Mr Berlusconi oozed confidence in front of thousands of his supporters who turned out to Naples’ Piazza del Plebicito which became a sea of flags of the Forza Italia party.
Celebrated as a skilled communicator, the 69-year-old prime minister worked the crowd as supporters chanted “Silvio, Silvio, Silvio”.
“We are all here together like a real army of freedom,” Mr Berulsconi told the rally.
He said the country faced a fundamental choice between “an Italy of tax, an Italy of pessimism” and “an Italy of freedom and rights, of tolerance … above all an Italy of love -that’s our Italy.”
In Rome, meanwhile, Romano Prodi staged a rally with about 15,000 supporters in Piazza del Popolo shouting “Romano, Romano, Romano.”
The former economics professor is in stark contrast to his flamboyant rival but has pledged reform in the country’s economy that is only projected to grow by just 1.3 percent this year.

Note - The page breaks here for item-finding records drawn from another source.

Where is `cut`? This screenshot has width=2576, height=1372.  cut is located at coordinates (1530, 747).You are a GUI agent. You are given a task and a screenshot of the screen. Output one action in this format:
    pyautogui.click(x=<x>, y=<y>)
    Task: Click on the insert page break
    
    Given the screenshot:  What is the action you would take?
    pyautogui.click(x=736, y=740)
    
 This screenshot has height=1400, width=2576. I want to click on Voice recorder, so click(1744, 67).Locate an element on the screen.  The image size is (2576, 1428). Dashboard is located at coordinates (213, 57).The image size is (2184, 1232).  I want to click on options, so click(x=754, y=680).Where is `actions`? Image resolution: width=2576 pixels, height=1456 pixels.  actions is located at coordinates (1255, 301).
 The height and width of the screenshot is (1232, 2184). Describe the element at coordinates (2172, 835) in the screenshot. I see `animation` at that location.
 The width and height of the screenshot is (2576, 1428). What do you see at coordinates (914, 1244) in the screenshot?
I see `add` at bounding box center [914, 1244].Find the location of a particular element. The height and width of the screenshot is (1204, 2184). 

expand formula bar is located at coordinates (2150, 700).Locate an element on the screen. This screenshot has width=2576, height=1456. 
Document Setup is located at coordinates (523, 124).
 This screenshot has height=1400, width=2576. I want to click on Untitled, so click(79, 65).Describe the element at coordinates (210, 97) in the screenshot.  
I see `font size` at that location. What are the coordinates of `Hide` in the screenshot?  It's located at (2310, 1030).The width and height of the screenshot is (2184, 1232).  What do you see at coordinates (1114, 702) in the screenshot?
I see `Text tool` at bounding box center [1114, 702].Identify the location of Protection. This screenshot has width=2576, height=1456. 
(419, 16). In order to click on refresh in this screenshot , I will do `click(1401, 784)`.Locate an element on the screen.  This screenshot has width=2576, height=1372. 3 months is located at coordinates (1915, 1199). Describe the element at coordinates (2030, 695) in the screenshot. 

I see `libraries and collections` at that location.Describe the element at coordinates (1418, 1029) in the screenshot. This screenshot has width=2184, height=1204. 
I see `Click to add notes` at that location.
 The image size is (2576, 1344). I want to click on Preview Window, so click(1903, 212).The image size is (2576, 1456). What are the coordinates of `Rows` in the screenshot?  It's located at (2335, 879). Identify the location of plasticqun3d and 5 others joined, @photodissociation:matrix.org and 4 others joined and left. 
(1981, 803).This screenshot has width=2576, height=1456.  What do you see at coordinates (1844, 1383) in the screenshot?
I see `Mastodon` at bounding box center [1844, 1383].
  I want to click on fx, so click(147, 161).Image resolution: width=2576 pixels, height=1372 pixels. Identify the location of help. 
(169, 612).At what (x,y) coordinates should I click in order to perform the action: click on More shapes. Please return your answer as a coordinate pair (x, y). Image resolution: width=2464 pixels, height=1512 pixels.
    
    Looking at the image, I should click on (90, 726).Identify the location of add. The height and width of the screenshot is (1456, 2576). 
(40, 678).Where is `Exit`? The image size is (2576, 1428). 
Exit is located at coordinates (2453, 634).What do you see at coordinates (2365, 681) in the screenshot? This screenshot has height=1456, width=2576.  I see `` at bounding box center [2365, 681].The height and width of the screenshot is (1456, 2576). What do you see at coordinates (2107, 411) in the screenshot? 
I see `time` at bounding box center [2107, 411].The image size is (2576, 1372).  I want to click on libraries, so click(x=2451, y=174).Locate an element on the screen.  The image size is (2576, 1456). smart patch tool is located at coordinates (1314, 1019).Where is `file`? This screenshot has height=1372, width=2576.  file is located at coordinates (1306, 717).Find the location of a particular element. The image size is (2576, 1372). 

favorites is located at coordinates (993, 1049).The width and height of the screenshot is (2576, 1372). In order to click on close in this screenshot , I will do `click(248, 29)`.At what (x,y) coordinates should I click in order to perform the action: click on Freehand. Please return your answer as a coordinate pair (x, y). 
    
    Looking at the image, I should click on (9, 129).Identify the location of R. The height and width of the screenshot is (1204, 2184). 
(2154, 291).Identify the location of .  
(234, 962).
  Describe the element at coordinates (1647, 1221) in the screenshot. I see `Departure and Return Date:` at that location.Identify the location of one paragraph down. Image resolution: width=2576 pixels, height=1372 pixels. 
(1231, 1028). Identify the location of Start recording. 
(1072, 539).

The nation’s budget deficit is expected to hit 3.8 percent of gross domestic product (GDP).
“I want to address all Italians, a country that has been divided,” said the 66-year-old Mr Romano. “We have a need, we have a desperate need for unity.”
At the rally he was flanked by leaders of key parties in his centre-left Union coalition, including Piero Fassino of the Democrats of the Left and Franceso Rutelli, Margherita party.
With electioneering now over Italy will take a compulsory day of reflection before heading to the polls, which maybe highly needed as surveys show about 25 percent of eligible voters are still undecided.
It’s been a tumultuous campaign period punctuated by an exchange of insults from both sides.
Mr Berlusconi has compared his leftist opponents to Stalin and Pol Pot, and labeled Mr Prodi’s supporters as “coglione”, the Italian word for testicles which is used as slang to call someone an “idiot”.
But opponents of the Prime Minister have turned the slur against him by wearing T-shirts proudly proclaiming “I’m a coglione”.
“Berlusconi’s the coglione,” said 71-year-old Mara Ferri at the start of Mr Prodi’s final election rally.
“He thinks he can stay on as the boss of Italy, but we won’t be part of his plans. We want a clean and honest Italy. I’m prepared to pay higher taxes to see the back of him.”
Railway worker Luigi Cifa, 48, agreed: “If being coglione means wanting to pay higher taxes and respecting the law, then I’m coglione.”
Polling stations will open on Sunday morning and the vote will continue through Monday.